Anti-PLA2R antibodies play an important role in monitoring the immunological response to treatment in primary MN. In observational studies, baseline anti-PLA2R titers and immunological response (negative anti-PLA2R) predicted the clinical response in the medium term and long term [23, 63,64,65], a finding that was confirmed by STARMEN, RI-CYCLO, and MENTOR. Randomized controlled trials should evaluate the role of anti-PLA2R and other emerging autoantibodies and antigens in therapeutic decision making in primary MN [66]. Furthermore, the definition of disease remission must be modified to include immunological remission (i.e., antibody negative) in addition to proteinuria remission, and should consider the time lag between immune response and clinical remission [67].

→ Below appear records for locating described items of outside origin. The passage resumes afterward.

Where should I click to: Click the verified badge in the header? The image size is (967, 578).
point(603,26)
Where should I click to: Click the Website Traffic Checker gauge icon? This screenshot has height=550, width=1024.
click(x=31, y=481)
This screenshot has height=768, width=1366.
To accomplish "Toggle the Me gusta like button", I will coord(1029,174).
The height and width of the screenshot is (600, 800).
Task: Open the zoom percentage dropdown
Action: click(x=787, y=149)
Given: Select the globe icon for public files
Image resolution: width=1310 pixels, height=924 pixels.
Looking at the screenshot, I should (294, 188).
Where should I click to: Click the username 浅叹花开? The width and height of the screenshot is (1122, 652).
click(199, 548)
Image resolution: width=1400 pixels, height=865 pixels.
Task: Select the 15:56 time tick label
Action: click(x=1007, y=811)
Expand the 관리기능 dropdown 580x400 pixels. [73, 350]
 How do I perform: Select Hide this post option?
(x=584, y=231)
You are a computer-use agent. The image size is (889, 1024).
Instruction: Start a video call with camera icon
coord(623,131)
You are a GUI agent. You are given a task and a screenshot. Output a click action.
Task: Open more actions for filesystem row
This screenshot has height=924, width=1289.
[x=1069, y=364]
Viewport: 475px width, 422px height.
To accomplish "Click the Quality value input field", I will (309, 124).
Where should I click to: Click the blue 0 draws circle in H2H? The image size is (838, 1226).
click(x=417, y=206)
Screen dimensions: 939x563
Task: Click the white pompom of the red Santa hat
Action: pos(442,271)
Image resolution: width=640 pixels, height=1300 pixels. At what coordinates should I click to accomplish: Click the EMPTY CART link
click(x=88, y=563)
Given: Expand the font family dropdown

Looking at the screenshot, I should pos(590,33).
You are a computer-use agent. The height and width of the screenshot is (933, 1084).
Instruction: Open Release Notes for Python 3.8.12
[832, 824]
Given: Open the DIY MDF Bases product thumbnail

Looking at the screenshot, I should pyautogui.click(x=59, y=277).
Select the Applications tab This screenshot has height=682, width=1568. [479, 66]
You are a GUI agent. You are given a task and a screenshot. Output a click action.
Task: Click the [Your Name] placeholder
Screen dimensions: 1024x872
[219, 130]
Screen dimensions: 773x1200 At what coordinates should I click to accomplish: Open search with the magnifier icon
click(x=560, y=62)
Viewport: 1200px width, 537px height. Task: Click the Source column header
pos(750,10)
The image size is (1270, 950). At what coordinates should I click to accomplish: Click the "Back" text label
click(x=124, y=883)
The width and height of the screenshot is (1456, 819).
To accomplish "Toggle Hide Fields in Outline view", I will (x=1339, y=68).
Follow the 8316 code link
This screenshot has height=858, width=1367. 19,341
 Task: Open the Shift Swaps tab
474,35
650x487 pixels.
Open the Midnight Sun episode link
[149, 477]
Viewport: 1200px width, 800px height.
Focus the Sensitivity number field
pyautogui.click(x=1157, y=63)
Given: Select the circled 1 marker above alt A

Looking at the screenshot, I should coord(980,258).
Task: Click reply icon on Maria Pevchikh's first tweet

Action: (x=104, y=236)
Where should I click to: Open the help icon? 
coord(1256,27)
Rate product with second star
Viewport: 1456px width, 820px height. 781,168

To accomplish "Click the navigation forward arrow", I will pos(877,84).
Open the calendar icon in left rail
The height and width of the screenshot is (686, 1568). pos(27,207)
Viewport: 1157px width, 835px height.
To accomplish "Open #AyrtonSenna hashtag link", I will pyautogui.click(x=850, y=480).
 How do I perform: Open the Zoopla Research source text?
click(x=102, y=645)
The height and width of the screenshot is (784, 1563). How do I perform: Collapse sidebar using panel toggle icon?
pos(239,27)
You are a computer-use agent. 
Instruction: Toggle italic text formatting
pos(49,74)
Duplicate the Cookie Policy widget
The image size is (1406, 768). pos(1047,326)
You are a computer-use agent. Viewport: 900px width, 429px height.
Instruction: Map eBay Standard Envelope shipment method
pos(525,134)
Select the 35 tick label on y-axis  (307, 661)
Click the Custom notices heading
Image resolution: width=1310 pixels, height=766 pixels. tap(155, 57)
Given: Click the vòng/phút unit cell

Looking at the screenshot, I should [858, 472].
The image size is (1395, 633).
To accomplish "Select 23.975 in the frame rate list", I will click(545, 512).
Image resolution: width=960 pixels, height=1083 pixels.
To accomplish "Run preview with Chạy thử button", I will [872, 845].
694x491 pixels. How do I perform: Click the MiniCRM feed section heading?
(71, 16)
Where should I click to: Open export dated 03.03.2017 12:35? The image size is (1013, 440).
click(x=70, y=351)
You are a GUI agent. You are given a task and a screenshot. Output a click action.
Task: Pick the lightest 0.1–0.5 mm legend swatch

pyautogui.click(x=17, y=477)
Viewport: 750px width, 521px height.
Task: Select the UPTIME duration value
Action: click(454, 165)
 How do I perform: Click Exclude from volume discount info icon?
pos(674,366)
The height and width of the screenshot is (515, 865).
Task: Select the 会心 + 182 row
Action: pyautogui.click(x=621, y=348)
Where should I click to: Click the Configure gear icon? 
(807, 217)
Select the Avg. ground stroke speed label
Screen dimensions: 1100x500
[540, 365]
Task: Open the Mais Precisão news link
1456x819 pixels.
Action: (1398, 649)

6.7 Long-Term Impact on Kidney Function

A key consequence of proteinuric kidney disease is the long-term loss of kidney function. Treatment for MN should preserve kidney function and prevent ESKD. However, the short-term impact of therapy on kidney function may be difficult to interpret, given the hemodynamic impact of some therapies (e.g., CNIs, RAS blockade), the potential for both reversible and chronic nephrotoxicity (CNIs), loss of muscle mass (steroids), and the impact of the presence of large amounts of protein in the urinary space on GFR that may penalize successful therapies. Thus, a long-term follow-up of kidney function should be built into any RCT for MN. This recommendation is consistent with the conclusions of a recent systematic review, where it is observed that immunosuppressive therapy could help prevent progression to ESKD, mainly with alkylating agents, but at the expense of clinically relevant adverse effects associated with these drugs. Importantly, it was emphasized in this review that these conclusions are based on a few high-quality studies and without an adequate long-term follow-up of patients, including with the use of CNIs and new biological agents [68].

7 Conclusions

Recent RCTs have improved our understanding of the role of different therapeutic regimens for primary MN. Overall, RTX was superior to NIAT or cyclosporine (Fig. 2 of the ESM). Information regarding the relative performance of GC-CYC vs RTX is less clear cut, as the TAC-RTX regimen (lower dose, delayed RTX) tested in STARMEN appears to be a suboptimal regimen from the point of view of efficacy and safety and RI-CYCLO was a pilot trial. In any case, these recent RCTs confirmed the efficacy of GC-CYC to induce remission of proteinuria and immunological response in primary MN under current standards of clinical practice in association with a reasonable safety profile (Table 5). However, the occurrence of ESKD only in the GC-CYC arms of both RCTs testing this regimen raises concerns that should be addressed in a long-term follow-up. The available trials do not offer information that allows recommendation of a different regimen for patients at high or very high risk. Interestingly, MENTOR enrolled the most severely affected patients and confirmed the efficacy of RTX. However, none of the RTX regimens tested in RCTs appeared optimal as they did not incorporate retreatment at 6 months or did so only for certain patients, diagnosing treatment failure before a second cycle of RTX. Thus, the therapeutic potential of RTX may have been underestimated in available RCTs. Calcineurin inhibitors, despite their antiproteinuric effect, have a suboptimal AE profile, including persistent nephrotoxicity and a high relapse rate, and cannot be used in patients with advanced CKD. As such, CNIs have been relegated to the third treatment option. In resource-limited settings, GC-CYC provides the lowest cost of therapy, although formal cost-effectiveness analyses would be required. Given the multitude of unanswered questions (Table 6), we suggest that pragmatic RCTs are set up and offered to at least patients cared for at referral centers.